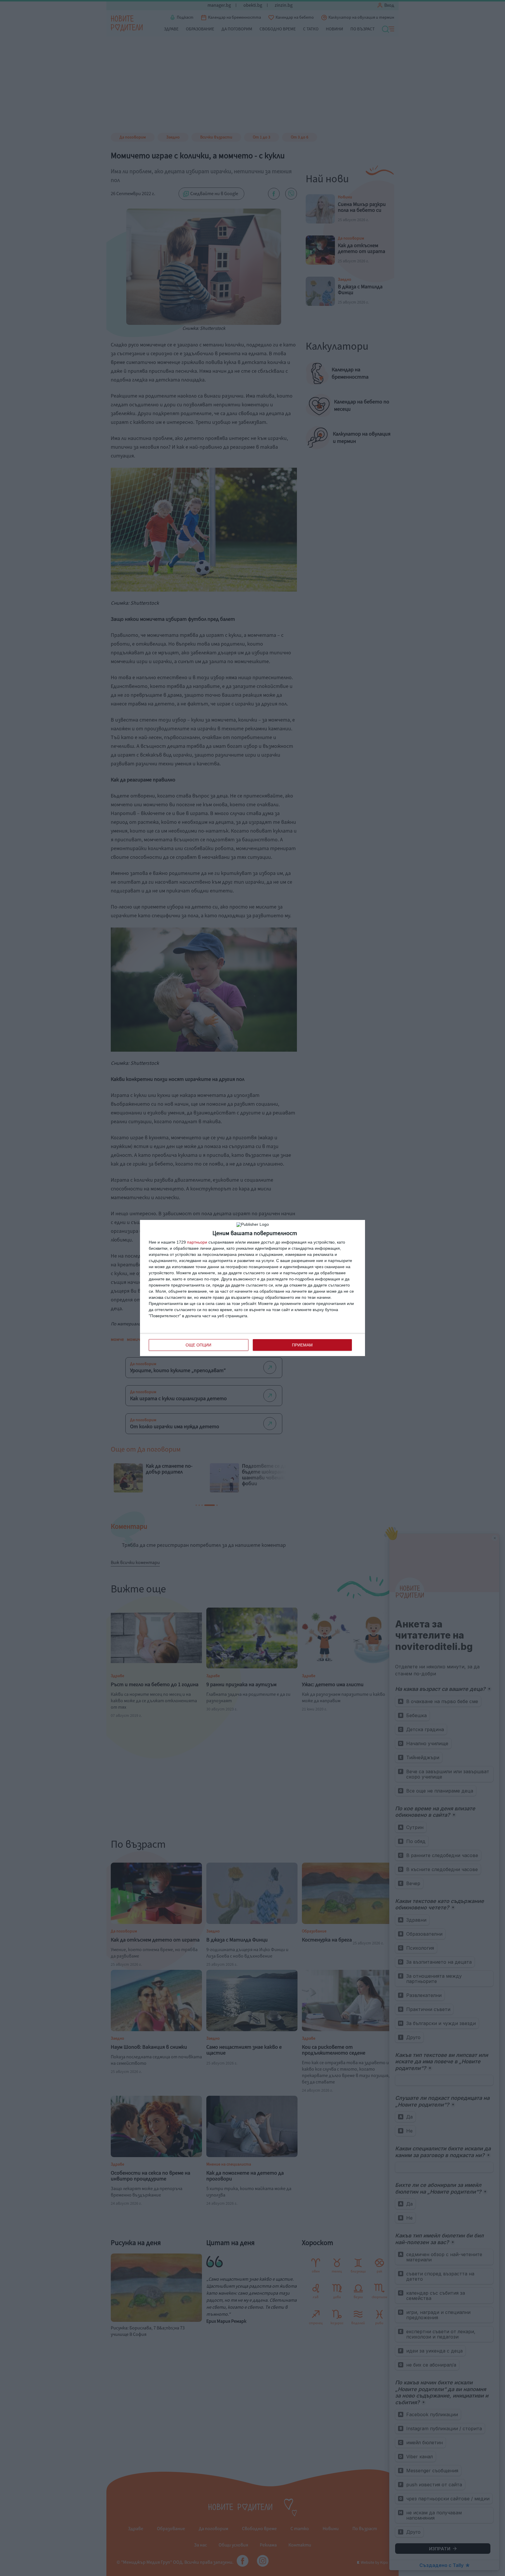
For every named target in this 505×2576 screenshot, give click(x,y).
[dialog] (252, 1288)
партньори (197, 1242)
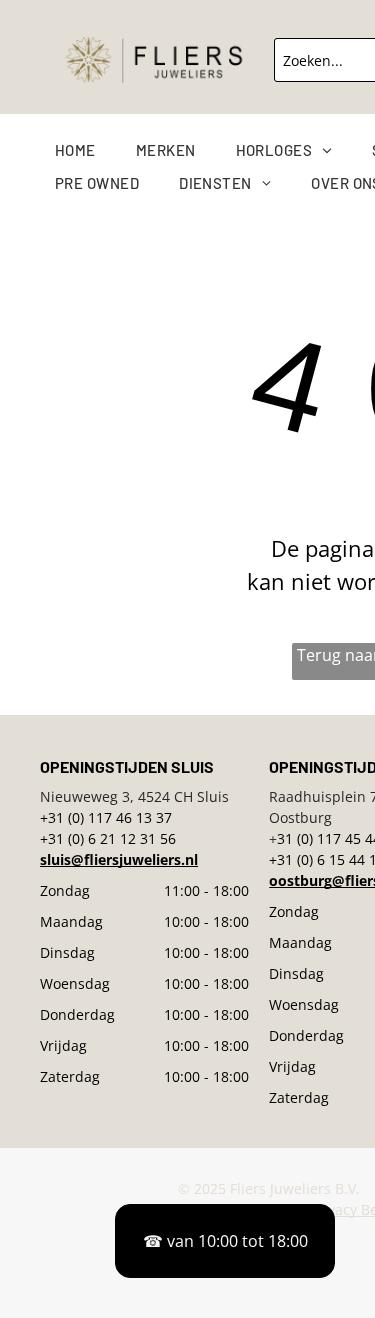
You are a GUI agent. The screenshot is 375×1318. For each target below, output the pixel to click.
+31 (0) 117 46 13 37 (106, 817)
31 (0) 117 (309, 838)
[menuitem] (95, 150)
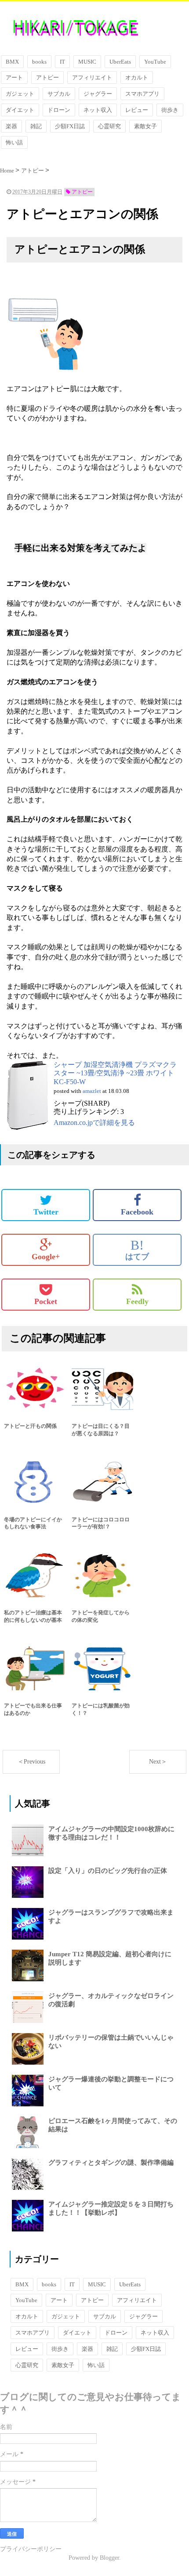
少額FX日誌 (70, 126)
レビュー (136, 110)
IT (62, 61)
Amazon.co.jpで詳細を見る (94, 1122)
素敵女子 (145, 126)
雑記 (36, 126)
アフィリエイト (92, 77)
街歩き (169, 110)
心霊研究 (109, 126)
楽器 (11, 126)
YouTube (155, 61)
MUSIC (87, 61)
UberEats (120, 61)
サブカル (58, 93)
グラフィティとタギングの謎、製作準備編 (111, 2162)
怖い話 (14, 142)
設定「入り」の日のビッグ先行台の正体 (107, 1870)
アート (14, 77)
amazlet (92, 1091)
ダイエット (20, 110)
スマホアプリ (142, 93)
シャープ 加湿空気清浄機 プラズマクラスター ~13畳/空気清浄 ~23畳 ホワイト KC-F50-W (115, 1073)
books (39, 61)
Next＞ (158, 1761)
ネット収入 (98, 110)
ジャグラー (98, 93)
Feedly (137, 1301)
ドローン (58, 110)
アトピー (47, 77)
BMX (12, 61)
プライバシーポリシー (31, 2549)
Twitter (45, 1211)
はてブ (137, 1249)
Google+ (46, 1256)
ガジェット (20, 93)
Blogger (109, 2557)
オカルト (136, 77)
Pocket (45, 1301)
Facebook (137, 1211)
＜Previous (31, 1761)
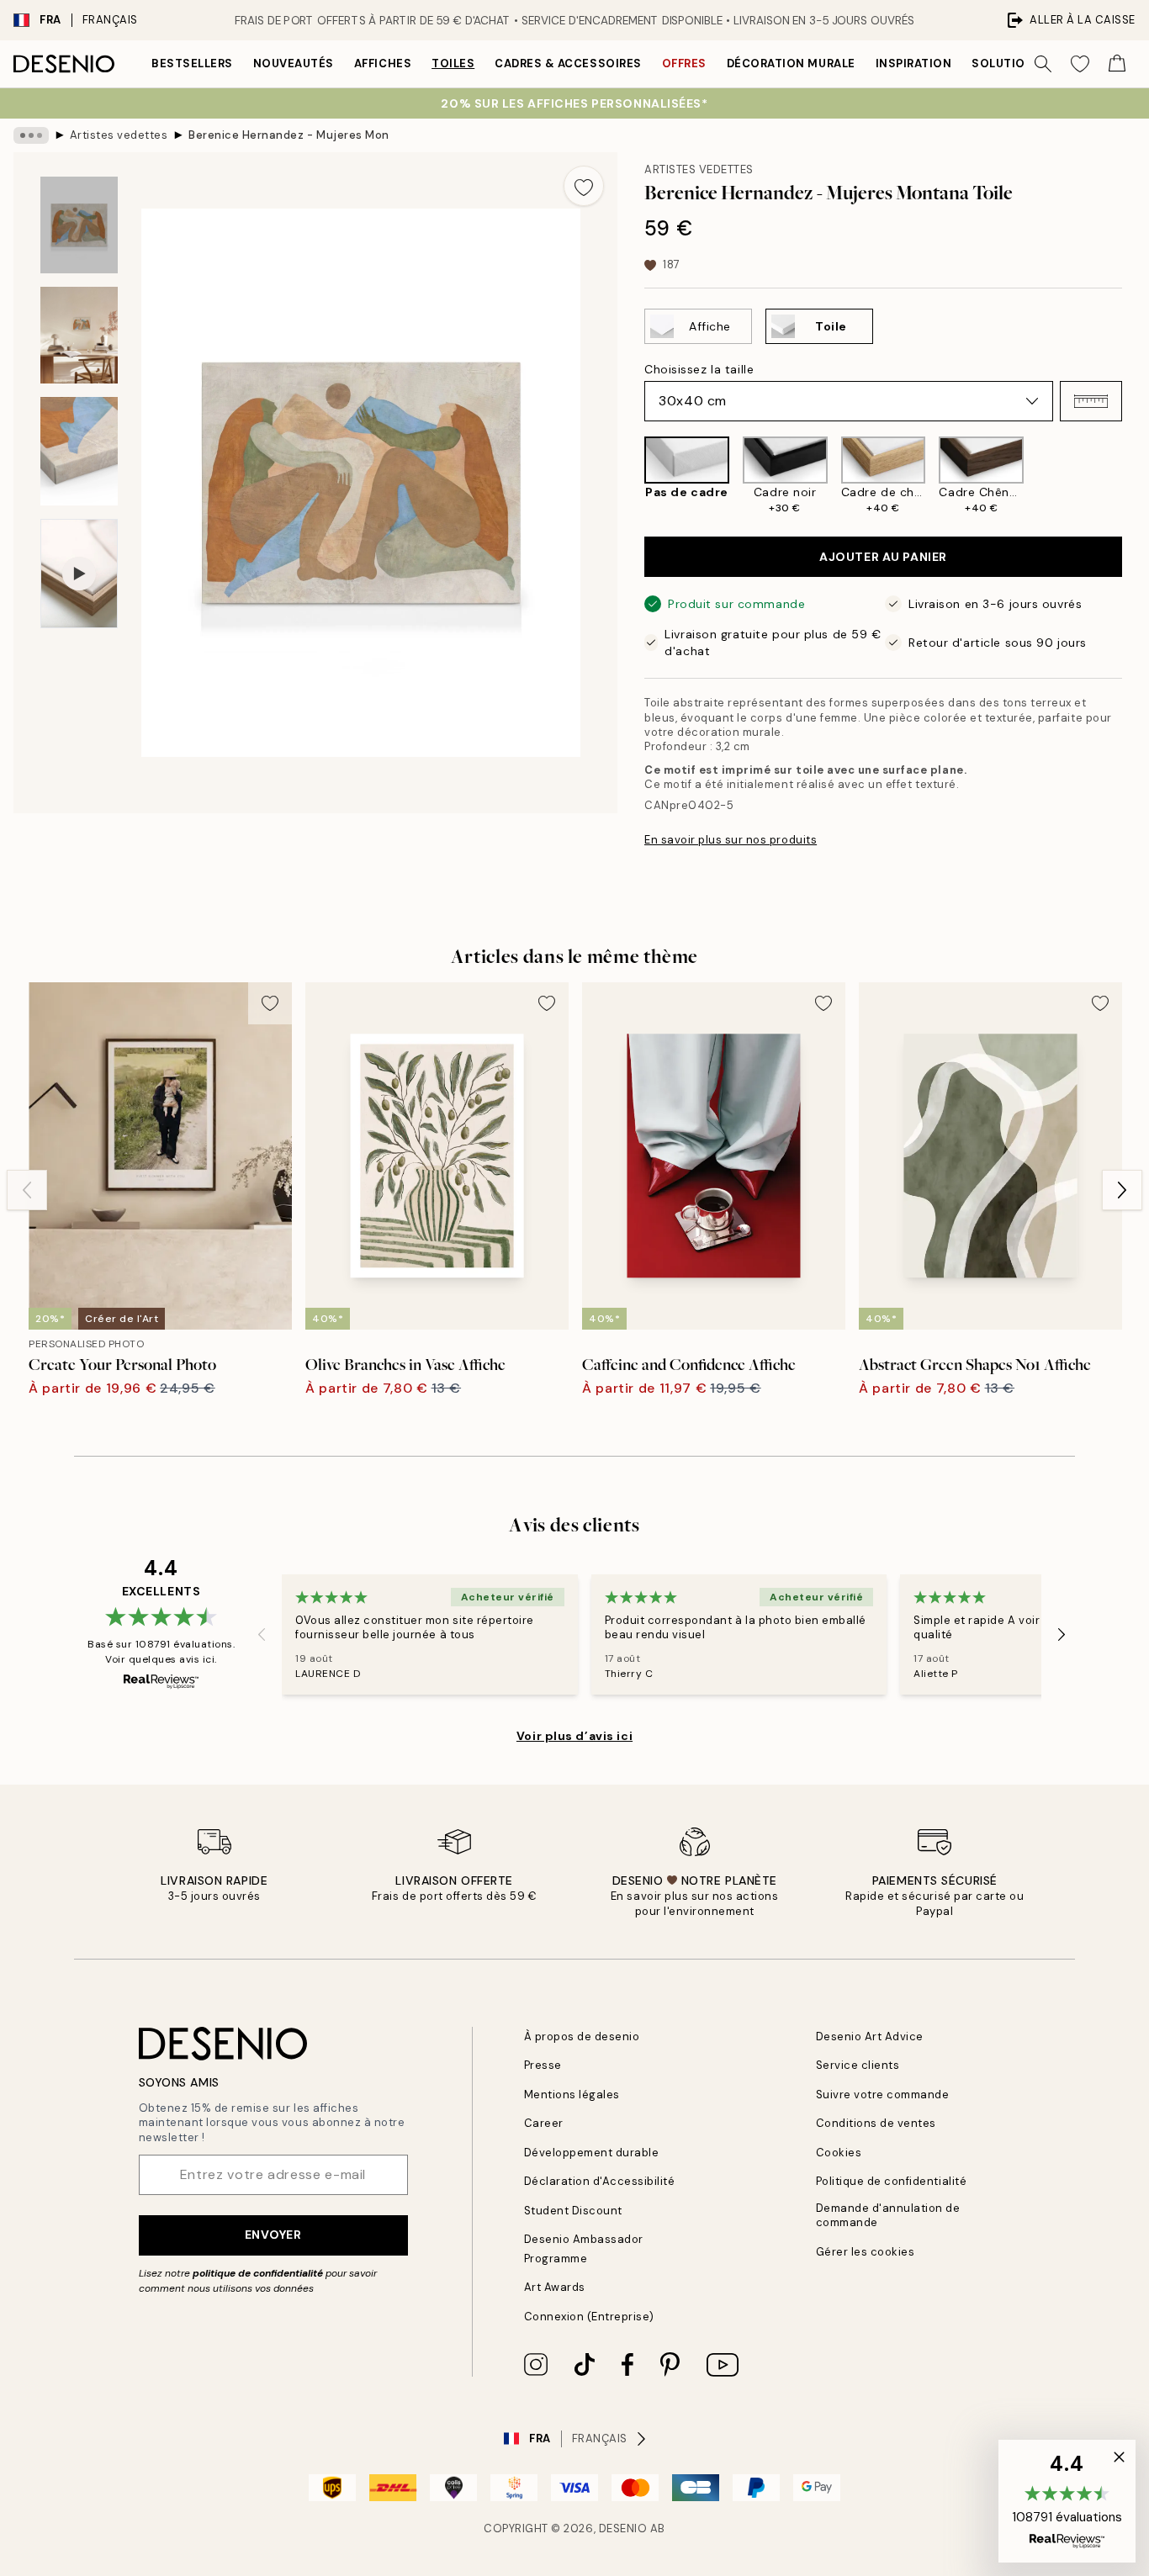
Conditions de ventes (876, 2123)
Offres (684, 63)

- - - -

The entries are to be written out again exactly, without their pictures.

For every named target in this 505×2576 screenshot, give click(x,y).
[dialog] (252, 1288)
партньори (197, 1242)
You are a GUI agent. The screenshot is 375×1318. For each target below, output the pixel to click.
+31 (0) 117 46 13 37 (106, 817)
31 (0) 117 (309, 838)
[menuitem] (95, 150)
少額FX日誌 (70, 126)
レビュー (136, 110)
IT (62, 61)
Amazon.co.jpで詳細を見る (94, 1122)
素敵女子 (145, 126)
雑記 (36, 126)
アフィリエイト (92, 77)
街歩き (169, 110)
心霊研究 (109, 126)
楽器 (11, 126)
YouTube (155, 61)
MUSIC (87, 61)
UberEats (120, 61)
サブカル (58, 93)
グラフィティとタギングの謎、製作準備編 (111, 2162)
怖い話 (14, 142)
設定「入り」の日のビッグ先行台の正体 (107, 1870)
アート (14, 77)
amazlet (92, 1091)
ダイエット (20, 110)
スマホアプリ (142, 93)
シャープ 加湿空気清浄機 プラズマクラスター ~13畳/空気清浄 ~23畳 ホワイト KC-F50-W (115, 1073)
books (39, 61)
Next＞ (158, 1761)
ネット収入 (98, 110)
ジャグラー (98, 93)
Feedly (137, 1301)
ドローン (58, 110)
アトピー (47, 77)
BMX (12, 61)
プライバシーポリシー (31, 2549)
Twitter (45, 1211)
はてブ (137, 1249)
Google+ (46, 1256)
ガジェット (20, 93)
Blogger (109, 2557)
オカルト (136, 77)
Pocket (45, 1301)
Facebook (137, 1211)
＜Previous (31, 1761)
Conditions de ventes (876, 2123)
Offres (684, 63)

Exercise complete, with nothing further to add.